I cut the brown strip 2 inches wide and the red strips 1 inch wide. So the red strips finish at 1/2 inch wide. (I saw this variation on Mary's blog by one of her readers, but now I can't locate the post where Mary showed it off.) The rest of the fabrics are what I would consider "manly" fabrics. I am using outdoorsy prints, civil war reproductions, and at least five castoff shirts given to me by my (boy)friend who was getting rid of them anyway. One of the fabrics comes from his old welding coveralls. He had used duct tape to cover the rips in the knees, and the only usable part of the coveralls was the back, but I got a few good strips out of them! I'm having a lot of fun with this quilt and the easy block is fun and quick compared to the DWRQ.
In other fun news, I found my mother's wedding dress! Well, not really. My grandmother made my mother's wedding dress when my parents got married in 1962. I remember the dress when I was child; my mother kept it in a gray box wrapped with a couple of pastel ribbons. I used to open it as a girl and look at it. I thought it was the most beautiful dress ever. It was in two pieces: a satin underdress that was strapless, and a lace overdress, with a bateau neckline, long sleeves, and basque waist. Unfortunately, in our last move before my father retired from the Army, the dress was lost. I was so disappointed. I loved that dress. About a dozen years later, my grandmother died, and all of her sewing supplies, including her patterns were sold or given away.
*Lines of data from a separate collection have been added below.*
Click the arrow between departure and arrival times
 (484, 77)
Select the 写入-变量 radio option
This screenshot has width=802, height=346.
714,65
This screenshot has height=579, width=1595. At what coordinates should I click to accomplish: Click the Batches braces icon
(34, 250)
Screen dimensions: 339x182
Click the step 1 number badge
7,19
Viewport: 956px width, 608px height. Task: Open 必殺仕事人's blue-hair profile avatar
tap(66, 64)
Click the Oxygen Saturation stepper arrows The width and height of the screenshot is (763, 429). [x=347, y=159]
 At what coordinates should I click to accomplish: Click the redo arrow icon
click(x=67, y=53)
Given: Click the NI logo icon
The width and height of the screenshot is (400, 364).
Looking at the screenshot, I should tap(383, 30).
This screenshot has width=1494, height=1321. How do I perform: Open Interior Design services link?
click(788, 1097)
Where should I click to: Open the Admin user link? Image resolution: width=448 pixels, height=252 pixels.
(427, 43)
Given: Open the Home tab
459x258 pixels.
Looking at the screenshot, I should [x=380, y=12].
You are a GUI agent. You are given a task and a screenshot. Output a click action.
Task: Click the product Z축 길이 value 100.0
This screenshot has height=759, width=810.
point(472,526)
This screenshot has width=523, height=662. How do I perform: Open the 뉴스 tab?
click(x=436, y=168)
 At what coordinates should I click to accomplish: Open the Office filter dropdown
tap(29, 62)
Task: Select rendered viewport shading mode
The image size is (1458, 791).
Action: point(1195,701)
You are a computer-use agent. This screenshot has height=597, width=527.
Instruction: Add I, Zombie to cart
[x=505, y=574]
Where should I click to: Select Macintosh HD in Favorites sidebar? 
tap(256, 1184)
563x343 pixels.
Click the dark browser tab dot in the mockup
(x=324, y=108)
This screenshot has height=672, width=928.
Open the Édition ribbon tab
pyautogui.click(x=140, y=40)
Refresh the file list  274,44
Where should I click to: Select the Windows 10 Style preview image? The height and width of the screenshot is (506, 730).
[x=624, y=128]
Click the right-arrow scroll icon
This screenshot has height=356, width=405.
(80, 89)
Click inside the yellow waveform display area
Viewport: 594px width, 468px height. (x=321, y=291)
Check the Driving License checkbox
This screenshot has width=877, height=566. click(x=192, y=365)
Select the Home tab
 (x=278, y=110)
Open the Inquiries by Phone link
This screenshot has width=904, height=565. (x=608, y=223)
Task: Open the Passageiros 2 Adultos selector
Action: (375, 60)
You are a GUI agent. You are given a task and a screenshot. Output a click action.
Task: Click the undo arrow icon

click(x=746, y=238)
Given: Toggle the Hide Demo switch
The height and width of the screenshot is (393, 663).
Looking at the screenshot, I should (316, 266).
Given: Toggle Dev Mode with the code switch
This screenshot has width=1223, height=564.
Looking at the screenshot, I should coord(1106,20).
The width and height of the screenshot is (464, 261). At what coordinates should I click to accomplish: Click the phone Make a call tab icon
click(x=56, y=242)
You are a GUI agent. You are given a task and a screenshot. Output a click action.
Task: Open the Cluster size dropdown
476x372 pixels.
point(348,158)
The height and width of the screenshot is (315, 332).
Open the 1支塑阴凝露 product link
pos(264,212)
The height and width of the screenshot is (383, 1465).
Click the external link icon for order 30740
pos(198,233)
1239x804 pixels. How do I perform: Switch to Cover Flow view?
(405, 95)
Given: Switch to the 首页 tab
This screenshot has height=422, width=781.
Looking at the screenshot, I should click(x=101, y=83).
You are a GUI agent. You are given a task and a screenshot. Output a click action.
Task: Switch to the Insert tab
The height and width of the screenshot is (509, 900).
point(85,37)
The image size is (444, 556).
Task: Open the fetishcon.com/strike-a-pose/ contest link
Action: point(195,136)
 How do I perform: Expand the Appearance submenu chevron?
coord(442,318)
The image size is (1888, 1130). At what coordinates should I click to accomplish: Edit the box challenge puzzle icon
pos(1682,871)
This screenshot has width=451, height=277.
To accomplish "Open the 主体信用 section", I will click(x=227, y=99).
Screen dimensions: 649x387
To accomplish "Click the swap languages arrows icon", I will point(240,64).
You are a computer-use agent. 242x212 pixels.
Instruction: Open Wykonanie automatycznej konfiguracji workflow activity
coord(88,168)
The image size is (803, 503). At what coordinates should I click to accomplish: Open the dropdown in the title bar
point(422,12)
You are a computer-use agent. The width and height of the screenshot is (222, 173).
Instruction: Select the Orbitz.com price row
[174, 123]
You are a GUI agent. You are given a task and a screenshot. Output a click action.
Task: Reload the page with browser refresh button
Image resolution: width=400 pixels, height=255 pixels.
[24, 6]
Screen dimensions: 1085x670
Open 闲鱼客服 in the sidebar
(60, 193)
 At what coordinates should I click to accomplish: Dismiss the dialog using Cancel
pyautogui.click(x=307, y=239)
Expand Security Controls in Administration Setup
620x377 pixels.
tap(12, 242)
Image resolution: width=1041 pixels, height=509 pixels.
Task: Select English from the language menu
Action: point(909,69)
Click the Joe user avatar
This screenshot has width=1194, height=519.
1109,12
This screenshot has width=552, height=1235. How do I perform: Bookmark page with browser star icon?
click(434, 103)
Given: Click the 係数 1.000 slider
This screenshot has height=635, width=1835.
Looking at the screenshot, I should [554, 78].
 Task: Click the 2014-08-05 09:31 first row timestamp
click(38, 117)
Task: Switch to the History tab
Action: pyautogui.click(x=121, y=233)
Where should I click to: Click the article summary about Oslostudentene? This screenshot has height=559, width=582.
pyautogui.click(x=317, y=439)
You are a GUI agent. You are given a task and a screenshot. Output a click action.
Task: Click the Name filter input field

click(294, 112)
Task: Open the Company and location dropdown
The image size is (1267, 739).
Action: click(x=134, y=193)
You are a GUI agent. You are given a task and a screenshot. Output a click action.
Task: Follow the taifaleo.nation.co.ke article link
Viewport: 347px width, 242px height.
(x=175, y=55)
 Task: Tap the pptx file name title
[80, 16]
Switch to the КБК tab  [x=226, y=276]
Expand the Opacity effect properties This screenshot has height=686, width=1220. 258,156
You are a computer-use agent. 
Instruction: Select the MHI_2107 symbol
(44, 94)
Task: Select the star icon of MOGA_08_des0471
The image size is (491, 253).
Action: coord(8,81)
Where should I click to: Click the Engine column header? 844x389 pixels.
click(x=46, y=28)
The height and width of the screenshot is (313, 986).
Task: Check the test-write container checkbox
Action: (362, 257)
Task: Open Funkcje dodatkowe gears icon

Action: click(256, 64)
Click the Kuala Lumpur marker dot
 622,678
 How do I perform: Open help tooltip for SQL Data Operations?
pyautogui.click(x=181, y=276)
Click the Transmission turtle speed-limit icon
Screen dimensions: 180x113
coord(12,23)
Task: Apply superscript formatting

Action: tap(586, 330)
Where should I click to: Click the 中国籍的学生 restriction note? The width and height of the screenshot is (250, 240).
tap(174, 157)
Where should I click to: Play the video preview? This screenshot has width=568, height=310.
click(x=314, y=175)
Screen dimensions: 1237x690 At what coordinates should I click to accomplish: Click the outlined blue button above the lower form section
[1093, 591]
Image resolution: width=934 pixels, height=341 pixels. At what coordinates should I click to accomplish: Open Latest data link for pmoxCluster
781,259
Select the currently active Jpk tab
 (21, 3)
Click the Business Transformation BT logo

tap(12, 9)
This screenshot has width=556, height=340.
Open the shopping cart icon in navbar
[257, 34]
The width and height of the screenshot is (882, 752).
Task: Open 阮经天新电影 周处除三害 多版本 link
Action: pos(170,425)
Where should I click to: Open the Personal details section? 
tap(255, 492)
I didn't start sewing until 2003, and since that time I have been on the lookout for the pattern that was used to make Mother's wedding dress. I had always hoped that if I got married, I could be married in the same dress. With the internet and the explosion of interest in vintage patterns, this search has allowed me to waste, I mean, enjoy, hours of my time looking at vintage wedding dress patterns.
So a couple of weeks ago, I was on Erin's Dress-A-Day blog where she linked to a Wiki site of bridal patterns. (It's her September 8th post.) Something told me that my grandmother would have likely used a Simplicity pattern. I don't know why I felt that, but I did, so I started with the Simplicity patterns, and after about a half dozen clicks, there it was:
I knew this was it; right down to the basque waist. I was further convinced when I found out that the pattern was published in 1962. Here's a close up of version 1 which was used to make my mother's dress:
My grandmother also used the pattern to make all three bridesmaids dresses, in yellow, as I remember. I emailed the photo to my mother, who said, "Yep, that's it." Here's a photo of the dress worn by my mother on her wedding day:
Unfortunately, you can't see the waist very well in the photo. But dig the pointy sleeves at the wrists! I love it. This photo is of my parents at the Baha'i wedding at my grandparent's house, so Daddy is wearing a suit and Mother isn't wearing her veil. Later that day, they had the Christian church wedding, where Daddy wore his dress blues, while Mother did wear her veil. (Also made by her mother.)
Now armed with the pattern number, I just googled it, found two of the patterns for sale, one of which was in my size. I ordered it pronto and I am now the proud owner of the pattern for this great dress. Rest assured, I'm in no danger of getting married, but if I do, I have the pattern for it!!!!
I'm thinking that my grandmother would be vastly amused that the pattern she paid 65 cents for in 1962 is worth $ 40.00 in 2009.